* _Lesetext_:
>>

Stockerau

Erstellt am 06. Juni 2018, 05:00

von Michaela Höberth

Der Machterhalt steht über allem. Michaela Höberth über die rot-blaue Freundschaft in Stockerau.

Es scheint, als wären SP-Stadtchef Helmut Laab alle Mittel recht, um das gute Verhältnis zur FPÖ aufrecht zu erhalten – kein Wunder, sichert ihm die Gunst der Stadt-Blauen doch seine Mehrheit. Was er dabei aber vergisst, ist der Zuspruch seiner eigenen Partei: Immer lauter werden die Stimmen, die sich gegen das Nahverhältnis zur FPÖ auflehnen und auch jene, die sich einen anderen Stadtchef wünschen würden.

Dass sich Laab dann auch noch bei einer Personalbesetzung im Gemeindeamt auf die Seite der FPÖ schlägt, hinterlässt einen bitteren Beigeschmack – vor allem, da FP-Bürgermeister-Stellvertreter Erwin Kube vorab mit dem Ende der Koalition gedroht hatte. Das wirft Fragen auf, die sich eigentlich von selbst beantworten sollten: Wem ist Laab verpflichtet? Der FPÖ oder seinen Mitarbeitern? Wer sollte ihm näher stehen? Die FPÖ oder seine eigenen Parteigenossen?

Eines ist klar: Geht es um die Wählerstimmen, wird ihm die FPÖ nicht zur Seite stehen. Spätestens 2020 wird sich zeigen, was die Wähler vom rot-blauen Schulterschluss halten.

<<

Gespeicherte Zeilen

>>

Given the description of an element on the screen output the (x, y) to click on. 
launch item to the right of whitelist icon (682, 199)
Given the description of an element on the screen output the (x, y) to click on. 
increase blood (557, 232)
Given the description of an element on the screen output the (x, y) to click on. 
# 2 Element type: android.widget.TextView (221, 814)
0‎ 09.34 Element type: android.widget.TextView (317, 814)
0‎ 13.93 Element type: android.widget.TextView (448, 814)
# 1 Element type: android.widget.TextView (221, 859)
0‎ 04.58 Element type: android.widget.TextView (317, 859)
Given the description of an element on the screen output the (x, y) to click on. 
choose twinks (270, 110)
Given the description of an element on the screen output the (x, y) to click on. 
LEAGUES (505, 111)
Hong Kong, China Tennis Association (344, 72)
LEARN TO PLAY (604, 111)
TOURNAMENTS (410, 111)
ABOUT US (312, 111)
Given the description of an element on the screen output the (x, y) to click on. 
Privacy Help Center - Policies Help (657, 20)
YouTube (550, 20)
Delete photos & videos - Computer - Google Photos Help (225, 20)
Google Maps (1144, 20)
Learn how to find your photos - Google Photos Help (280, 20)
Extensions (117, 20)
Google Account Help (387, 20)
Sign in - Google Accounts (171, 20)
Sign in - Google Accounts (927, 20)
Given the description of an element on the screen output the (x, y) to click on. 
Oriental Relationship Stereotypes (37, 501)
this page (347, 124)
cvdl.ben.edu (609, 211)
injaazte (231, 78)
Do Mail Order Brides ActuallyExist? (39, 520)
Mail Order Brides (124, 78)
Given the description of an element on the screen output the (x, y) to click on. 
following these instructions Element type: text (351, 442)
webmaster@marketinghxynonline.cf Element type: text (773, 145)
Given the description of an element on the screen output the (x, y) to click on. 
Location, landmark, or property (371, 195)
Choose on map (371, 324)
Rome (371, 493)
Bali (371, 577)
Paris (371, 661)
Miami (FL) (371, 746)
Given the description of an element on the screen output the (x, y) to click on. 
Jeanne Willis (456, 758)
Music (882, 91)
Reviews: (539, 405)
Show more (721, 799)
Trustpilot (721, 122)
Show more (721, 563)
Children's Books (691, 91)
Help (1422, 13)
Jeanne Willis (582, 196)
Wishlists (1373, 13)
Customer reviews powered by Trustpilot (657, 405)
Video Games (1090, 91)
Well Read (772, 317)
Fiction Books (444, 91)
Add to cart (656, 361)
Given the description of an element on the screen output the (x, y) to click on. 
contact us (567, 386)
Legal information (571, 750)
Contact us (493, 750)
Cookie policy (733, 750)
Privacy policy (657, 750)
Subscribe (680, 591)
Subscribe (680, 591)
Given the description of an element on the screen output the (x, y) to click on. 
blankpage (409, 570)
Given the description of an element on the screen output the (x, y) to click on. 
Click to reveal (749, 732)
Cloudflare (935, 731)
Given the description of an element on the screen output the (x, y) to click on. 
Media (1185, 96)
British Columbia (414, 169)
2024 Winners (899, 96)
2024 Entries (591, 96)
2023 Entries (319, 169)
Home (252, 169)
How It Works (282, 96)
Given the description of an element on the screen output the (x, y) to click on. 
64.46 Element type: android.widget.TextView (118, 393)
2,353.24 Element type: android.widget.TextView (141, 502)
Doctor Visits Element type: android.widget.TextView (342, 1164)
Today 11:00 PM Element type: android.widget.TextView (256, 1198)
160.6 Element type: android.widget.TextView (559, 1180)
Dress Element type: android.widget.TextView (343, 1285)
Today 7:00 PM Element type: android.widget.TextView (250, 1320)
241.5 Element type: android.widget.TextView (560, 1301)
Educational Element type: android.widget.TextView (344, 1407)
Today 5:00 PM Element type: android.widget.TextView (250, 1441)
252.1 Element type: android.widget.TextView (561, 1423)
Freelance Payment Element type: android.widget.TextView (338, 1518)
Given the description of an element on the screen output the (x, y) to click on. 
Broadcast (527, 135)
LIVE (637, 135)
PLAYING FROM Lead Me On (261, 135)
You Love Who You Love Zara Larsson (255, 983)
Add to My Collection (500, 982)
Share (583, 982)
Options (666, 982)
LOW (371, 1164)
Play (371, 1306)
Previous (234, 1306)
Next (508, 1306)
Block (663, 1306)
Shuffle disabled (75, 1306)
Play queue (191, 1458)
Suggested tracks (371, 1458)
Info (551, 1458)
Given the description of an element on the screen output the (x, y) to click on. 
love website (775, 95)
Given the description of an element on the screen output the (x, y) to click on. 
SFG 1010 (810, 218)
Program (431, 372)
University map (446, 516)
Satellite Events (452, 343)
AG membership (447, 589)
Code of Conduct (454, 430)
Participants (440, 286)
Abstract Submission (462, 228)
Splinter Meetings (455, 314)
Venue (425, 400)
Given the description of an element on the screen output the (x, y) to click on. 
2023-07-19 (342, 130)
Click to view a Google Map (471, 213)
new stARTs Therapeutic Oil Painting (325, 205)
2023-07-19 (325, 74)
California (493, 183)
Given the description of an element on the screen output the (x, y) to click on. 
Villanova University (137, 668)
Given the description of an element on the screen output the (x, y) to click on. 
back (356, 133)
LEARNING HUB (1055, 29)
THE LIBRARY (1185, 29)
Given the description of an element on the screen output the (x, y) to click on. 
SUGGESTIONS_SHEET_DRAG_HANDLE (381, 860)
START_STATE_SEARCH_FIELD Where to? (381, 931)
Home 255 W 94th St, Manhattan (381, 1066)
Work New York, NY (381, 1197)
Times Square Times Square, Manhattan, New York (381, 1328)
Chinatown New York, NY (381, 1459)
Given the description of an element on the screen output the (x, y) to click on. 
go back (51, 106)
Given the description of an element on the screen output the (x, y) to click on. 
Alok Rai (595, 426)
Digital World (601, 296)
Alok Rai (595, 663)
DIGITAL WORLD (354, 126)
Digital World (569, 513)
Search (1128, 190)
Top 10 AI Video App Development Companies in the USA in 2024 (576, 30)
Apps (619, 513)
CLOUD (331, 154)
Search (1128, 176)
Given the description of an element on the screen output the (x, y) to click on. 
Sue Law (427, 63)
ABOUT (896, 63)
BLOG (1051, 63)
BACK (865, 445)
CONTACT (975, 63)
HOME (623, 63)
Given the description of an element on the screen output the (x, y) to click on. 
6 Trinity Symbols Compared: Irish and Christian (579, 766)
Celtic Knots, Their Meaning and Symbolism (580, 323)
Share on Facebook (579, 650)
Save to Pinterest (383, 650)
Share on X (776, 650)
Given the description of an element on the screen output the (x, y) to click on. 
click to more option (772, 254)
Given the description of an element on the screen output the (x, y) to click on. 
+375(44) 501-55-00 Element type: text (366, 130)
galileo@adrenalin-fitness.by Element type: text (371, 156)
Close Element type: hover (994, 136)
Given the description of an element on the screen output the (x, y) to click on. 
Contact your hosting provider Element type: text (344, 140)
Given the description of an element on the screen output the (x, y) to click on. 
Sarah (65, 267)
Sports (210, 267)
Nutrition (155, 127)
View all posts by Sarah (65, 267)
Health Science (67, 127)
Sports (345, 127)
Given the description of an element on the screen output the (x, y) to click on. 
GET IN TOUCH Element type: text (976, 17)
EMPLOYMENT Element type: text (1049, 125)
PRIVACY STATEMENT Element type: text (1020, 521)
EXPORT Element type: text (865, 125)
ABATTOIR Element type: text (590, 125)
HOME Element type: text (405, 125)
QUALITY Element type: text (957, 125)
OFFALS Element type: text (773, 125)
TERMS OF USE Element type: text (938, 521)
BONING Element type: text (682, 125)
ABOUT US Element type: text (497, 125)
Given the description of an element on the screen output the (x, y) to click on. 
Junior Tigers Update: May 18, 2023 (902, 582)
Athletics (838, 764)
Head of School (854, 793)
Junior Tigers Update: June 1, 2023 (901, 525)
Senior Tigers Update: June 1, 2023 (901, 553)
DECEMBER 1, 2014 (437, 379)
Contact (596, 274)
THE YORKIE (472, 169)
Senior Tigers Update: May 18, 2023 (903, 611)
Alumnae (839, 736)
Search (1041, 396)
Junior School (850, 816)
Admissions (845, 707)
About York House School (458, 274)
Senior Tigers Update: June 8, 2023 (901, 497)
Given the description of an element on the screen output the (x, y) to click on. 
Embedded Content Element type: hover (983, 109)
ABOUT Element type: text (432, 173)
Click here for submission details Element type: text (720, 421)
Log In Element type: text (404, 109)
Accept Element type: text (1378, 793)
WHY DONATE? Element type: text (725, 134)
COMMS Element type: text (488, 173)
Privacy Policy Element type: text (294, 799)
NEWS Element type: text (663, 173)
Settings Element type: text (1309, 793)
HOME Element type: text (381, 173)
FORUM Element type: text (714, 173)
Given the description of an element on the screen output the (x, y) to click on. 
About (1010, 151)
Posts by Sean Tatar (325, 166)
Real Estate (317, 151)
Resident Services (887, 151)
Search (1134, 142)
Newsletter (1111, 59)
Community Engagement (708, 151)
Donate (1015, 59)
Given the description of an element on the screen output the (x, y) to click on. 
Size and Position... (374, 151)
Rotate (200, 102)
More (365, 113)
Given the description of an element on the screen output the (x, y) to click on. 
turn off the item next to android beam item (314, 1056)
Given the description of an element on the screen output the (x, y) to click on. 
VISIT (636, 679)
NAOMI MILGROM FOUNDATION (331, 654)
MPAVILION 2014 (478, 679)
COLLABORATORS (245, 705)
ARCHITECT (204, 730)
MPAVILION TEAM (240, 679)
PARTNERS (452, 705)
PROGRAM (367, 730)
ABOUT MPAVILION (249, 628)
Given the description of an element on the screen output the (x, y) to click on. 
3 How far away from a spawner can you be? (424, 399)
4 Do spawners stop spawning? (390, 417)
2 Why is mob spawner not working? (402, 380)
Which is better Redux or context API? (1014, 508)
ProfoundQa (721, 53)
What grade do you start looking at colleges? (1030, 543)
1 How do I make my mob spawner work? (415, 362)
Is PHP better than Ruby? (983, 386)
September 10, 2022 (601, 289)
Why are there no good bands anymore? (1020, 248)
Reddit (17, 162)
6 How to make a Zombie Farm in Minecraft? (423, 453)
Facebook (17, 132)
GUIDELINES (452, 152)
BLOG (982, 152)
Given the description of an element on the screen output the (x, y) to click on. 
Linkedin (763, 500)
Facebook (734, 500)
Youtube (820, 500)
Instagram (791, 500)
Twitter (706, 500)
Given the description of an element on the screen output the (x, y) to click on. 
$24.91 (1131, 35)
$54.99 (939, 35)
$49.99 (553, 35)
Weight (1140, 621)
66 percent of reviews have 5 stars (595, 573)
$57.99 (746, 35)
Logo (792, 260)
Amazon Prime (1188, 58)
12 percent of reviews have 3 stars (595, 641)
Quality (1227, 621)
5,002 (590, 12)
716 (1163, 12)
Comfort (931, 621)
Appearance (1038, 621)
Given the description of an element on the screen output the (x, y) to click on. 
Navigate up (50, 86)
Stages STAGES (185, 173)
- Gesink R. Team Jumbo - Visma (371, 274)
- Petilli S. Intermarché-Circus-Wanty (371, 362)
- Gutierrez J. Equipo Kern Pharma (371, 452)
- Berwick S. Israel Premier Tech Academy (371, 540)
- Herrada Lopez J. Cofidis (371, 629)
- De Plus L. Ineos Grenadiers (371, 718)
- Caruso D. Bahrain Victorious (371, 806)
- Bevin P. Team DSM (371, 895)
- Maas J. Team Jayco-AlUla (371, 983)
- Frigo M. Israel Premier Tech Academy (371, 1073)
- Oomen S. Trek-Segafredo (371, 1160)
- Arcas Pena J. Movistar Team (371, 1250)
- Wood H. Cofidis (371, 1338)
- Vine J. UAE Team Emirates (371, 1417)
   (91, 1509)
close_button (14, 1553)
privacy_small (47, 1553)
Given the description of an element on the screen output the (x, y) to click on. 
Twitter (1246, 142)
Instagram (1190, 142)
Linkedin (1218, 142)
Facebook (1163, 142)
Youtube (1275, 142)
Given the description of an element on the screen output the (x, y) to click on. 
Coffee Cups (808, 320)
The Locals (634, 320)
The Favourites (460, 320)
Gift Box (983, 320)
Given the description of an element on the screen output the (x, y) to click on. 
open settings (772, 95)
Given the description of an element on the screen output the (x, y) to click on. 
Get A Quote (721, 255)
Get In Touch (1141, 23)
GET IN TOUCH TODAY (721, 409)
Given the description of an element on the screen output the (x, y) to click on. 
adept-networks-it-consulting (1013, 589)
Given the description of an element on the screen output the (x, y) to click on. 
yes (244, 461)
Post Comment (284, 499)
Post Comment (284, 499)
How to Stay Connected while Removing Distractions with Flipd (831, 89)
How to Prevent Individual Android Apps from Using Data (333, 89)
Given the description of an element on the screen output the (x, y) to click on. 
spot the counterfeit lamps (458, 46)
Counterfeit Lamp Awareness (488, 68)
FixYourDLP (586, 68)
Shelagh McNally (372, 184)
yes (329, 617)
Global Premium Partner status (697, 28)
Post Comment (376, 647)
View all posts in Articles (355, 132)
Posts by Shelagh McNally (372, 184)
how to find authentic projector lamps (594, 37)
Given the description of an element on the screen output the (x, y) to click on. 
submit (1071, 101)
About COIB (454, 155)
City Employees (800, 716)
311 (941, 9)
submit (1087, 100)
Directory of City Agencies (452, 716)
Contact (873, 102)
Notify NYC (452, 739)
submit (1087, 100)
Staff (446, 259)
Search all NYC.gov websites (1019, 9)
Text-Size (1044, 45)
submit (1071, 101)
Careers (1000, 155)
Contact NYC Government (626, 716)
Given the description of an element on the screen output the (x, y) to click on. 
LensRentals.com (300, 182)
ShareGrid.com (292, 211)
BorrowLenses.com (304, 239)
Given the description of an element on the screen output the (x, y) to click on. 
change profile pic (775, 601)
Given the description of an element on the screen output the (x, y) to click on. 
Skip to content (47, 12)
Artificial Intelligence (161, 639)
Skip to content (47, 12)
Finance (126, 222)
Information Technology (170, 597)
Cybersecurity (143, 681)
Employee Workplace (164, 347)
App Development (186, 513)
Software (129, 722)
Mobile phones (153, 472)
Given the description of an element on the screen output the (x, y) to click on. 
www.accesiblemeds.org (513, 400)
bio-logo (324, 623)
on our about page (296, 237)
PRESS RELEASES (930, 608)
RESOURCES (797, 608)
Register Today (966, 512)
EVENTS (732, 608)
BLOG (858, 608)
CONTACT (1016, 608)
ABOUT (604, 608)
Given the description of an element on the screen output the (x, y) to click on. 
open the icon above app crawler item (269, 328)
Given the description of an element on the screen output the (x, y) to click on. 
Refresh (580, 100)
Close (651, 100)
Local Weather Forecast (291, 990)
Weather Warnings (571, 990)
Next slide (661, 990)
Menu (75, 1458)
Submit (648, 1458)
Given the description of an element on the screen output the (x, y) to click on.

<<

Entnimm dem Lesetext den Abschnitt zwischen „Der Machterhalt steht“ und „Stadtchef wünschen würden.“, beide einschließlich, und gib ihn wortgetreu wieder.

Der Machterhalt steht über allem. Michaela Höberth über die rot-blaue Freundschaft in Stockerau.

Es scheint, als wären SP-Stadtchef Helmut Laab alle Mittel recht, um das gute Verhältnis zur FPÖ aufrecht zu erhalten – kein Wunder, sichert ihm die Gunst der Stadt-Blauen doch seine Mehrheit. Was er dabei aber vergisst, ist der Zuspruch seiner eigenen Partei: Immer lauter werden die Stimmen, die sich gegen das Nahverhältnis zur FPÖ auflehnen und auch jene, die sich einen anderen Stadtchef wünschen würden.